同地では、6月6日から緊張が増していた。きっかけは、シャーム解放機構がシリア政府の支配下にあるイドリブ県ルワイハ村一帯に対して行った砲撃だった。ラタキア県フマイミーム航空基地のシリア駐留ロシア軍司令部に設置されている当事者和解調整センターの報道声明によると、この砲撃によってシリア軍の拠点複数カ所が狙われ、駐留していたロシア軍兵士1人が死亡、2人が負傷したのである。駐留していたロシア兵士1人が死亡、2人が負傷したのである。

また6日には、シリア軍がザーウィヤ山地方のマシューン村に対する攻撃で、「決戦」作戦司令室の戦闘員2人を殺害したほか、ハマー県北西部のガーブ平原やラタキア県北東部のカッバーナ村一帯の「決戦」作戦司令室支配地に90回以上の砲撃を行った。
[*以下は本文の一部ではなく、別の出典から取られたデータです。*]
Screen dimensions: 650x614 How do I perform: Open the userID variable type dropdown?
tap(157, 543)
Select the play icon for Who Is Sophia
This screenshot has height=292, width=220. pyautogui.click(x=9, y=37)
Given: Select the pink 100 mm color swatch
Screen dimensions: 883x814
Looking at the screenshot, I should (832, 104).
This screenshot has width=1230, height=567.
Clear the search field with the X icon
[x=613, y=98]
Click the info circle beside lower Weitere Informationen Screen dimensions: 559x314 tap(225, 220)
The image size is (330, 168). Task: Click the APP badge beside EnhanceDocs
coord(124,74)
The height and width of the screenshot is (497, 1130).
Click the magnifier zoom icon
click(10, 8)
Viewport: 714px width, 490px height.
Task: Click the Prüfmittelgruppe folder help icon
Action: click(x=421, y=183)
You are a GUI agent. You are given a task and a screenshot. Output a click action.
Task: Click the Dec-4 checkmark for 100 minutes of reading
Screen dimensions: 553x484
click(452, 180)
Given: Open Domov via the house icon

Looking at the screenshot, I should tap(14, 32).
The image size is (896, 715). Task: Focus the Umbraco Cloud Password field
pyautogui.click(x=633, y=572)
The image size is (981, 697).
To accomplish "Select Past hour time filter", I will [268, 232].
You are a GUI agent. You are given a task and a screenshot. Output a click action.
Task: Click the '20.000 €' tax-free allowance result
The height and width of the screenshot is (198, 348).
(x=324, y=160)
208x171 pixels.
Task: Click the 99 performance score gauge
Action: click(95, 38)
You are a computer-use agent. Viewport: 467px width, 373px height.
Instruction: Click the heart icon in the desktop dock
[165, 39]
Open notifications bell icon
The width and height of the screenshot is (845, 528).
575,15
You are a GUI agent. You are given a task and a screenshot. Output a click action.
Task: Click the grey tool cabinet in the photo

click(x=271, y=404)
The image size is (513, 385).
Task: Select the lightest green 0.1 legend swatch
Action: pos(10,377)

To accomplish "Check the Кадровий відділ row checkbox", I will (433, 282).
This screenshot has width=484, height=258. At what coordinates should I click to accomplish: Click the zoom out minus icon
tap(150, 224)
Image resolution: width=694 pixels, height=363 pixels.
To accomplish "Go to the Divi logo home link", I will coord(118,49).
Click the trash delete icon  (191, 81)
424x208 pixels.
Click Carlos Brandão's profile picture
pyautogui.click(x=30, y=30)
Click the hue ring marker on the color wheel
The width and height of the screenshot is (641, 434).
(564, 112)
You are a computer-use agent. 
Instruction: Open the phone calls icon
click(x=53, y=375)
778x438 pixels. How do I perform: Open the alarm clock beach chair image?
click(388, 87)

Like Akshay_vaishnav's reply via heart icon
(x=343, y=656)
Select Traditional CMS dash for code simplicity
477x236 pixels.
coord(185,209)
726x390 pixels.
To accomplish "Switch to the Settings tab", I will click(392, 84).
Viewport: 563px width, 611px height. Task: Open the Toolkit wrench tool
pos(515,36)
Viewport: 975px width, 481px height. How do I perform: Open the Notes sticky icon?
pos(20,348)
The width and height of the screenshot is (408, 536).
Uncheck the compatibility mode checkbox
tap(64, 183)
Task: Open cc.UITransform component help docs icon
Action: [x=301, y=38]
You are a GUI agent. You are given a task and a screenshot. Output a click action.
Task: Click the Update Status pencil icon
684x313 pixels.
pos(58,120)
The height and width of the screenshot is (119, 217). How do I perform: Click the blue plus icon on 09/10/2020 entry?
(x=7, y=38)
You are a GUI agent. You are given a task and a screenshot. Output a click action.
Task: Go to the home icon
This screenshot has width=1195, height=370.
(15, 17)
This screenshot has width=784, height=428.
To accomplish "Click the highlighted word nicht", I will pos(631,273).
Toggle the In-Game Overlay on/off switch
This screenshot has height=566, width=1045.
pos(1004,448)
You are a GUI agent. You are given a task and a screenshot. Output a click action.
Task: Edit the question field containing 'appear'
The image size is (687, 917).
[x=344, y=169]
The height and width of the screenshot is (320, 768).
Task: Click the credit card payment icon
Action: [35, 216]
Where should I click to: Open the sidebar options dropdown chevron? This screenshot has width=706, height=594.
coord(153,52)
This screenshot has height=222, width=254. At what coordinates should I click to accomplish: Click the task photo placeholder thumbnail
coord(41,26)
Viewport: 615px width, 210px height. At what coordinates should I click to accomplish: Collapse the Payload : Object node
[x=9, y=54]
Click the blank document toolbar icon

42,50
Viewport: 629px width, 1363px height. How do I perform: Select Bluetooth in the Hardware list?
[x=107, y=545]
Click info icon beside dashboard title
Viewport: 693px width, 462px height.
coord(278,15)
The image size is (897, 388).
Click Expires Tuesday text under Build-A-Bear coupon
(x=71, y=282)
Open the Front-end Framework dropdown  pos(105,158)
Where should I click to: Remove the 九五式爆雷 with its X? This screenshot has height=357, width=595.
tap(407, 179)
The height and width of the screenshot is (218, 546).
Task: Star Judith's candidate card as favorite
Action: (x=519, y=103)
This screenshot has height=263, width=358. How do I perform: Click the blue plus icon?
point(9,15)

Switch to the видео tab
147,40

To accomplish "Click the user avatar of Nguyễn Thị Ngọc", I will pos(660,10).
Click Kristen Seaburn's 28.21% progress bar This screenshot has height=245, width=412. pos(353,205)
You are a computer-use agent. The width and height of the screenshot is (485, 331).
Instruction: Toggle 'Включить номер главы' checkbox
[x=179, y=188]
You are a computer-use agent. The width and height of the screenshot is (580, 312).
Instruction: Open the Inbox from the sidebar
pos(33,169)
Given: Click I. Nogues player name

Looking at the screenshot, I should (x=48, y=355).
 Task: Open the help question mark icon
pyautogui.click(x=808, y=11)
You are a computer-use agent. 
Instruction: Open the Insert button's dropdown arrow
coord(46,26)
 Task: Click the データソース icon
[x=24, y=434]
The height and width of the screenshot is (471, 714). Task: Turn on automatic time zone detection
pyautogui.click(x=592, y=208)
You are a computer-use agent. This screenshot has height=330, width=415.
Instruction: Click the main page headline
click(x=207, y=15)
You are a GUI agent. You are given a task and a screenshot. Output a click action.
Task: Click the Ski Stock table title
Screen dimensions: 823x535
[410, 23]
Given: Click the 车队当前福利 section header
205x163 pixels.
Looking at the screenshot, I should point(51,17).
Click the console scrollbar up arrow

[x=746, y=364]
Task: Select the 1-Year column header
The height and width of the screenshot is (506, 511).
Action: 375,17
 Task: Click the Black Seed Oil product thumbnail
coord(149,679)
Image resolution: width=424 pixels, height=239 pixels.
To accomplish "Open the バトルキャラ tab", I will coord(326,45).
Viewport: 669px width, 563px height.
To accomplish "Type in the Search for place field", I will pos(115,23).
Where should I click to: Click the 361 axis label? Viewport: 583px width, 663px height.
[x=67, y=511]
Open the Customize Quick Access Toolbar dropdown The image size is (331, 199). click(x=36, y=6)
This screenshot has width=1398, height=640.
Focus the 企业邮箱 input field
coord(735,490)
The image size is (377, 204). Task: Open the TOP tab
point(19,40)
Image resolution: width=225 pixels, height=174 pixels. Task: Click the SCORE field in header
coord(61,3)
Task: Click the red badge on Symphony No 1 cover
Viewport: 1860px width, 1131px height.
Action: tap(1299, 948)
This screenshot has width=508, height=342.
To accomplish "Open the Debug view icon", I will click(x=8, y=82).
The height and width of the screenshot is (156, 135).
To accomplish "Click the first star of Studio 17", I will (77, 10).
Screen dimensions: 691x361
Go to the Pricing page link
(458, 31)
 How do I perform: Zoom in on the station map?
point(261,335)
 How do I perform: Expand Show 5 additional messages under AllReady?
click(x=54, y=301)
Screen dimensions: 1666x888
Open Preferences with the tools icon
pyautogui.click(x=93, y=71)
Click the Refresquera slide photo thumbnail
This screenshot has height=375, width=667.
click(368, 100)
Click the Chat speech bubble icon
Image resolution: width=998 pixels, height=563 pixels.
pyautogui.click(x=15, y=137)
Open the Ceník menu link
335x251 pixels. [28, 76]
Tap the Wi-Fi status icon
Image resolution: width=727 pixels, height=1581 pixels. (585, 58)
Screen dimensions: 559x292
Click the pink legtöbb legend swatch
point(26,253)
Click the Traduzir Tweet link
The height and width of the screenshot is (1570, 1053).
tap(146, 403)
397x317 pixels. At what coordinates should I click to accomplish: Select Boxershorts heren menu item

シリア軍の攻撃は続いた。6月7日、ザーウィヤ山地方各所を100回あまりにわたって砲撃、ダイル・サンバル村で国民解放戦線に所属するシャーム軍団の戦闘員1人を殺害したほか、バイルーン村でも戦闘員(所属不明)1人を殺害した。

砲撃で民間人も犠牲となった。6月8日、イブリーン村に対するシリア軍の砲撃で、子供1人が死亡、子供2人が負傷した。